The writer shows that efforts ought to be directed along seven lines, and the work on these seven lines should be closely cooerdinated.
1. Transportation. The safe transportation of admitted aliens to their destination.
2. Employment. Security of employment, and adequate cooerdinated, regulated labor-market organization.
3. Standards of living. Making it possible for the immigrant to adopt and maintain better standards of living, by removal of discriminations in localities, housing and sanitation, and by preventing overcrowding.
4. Savings. Information regarding savings banks, loan funds, agricultural colonies, and legislation regarding the same.
5. Education. Reduction of illiteracy, the teaching of civics, and extension of opportunity of education and industrial training.
6. Citizenship. Higher and simpler naturalization requirements, and processes, and placing the legal status of the alien upon a just and consistent foundation.
7. Public Charges. National and state cooeperation in the care of any who may become public charges.
No one can suppose that every Greek boy desires to become a shoeblack, or that every Scandinavian girl is fitted for domestic service and for nothing else; that every Slavic Jewess should become a garment-worker; that every Italian man should work on the roads; that the Lithuanian and Hungarian, no matter what their training or their ability, should be compelled to go into the steel-rolling mills. All this because they land speaking no English, and not knowing how to place themselves in occupations better adapted to their inclinations and qualifications. No one knows how many educated and trained men and women are thus turned into hewers of wood and drawers of water, to the ruin of their own lives and the loss of the community.

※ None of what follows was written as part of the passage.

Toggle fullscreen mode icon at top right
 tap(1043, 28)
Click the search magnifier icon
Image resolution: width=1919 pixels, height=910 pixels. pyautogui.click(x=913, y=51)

The unregulated private employment office, the padrone and the sweat-shop are the agencies who direct the newcomers to jobs, whether it be in the city or out in the country camp.
Many of the new arrivals would gladly take up agriculture, if they knew where to go, and were safeguarded against imposition—having a fee taken, for instance, and then landed several hundred miles away, penniless, to find all the jobs gone.
The immigrant on landing is very much like the child leaving school to go to work, and requires vocational guidance just as sorely.
The needs of the alien are closely related to the general question of unemployment. He suffers in an acute degree from the want of system in the regularization of industry, and the fact that we have failed to recognize unemployment, and all irregularity of employment as a condition to be met and provided against by industry and the community.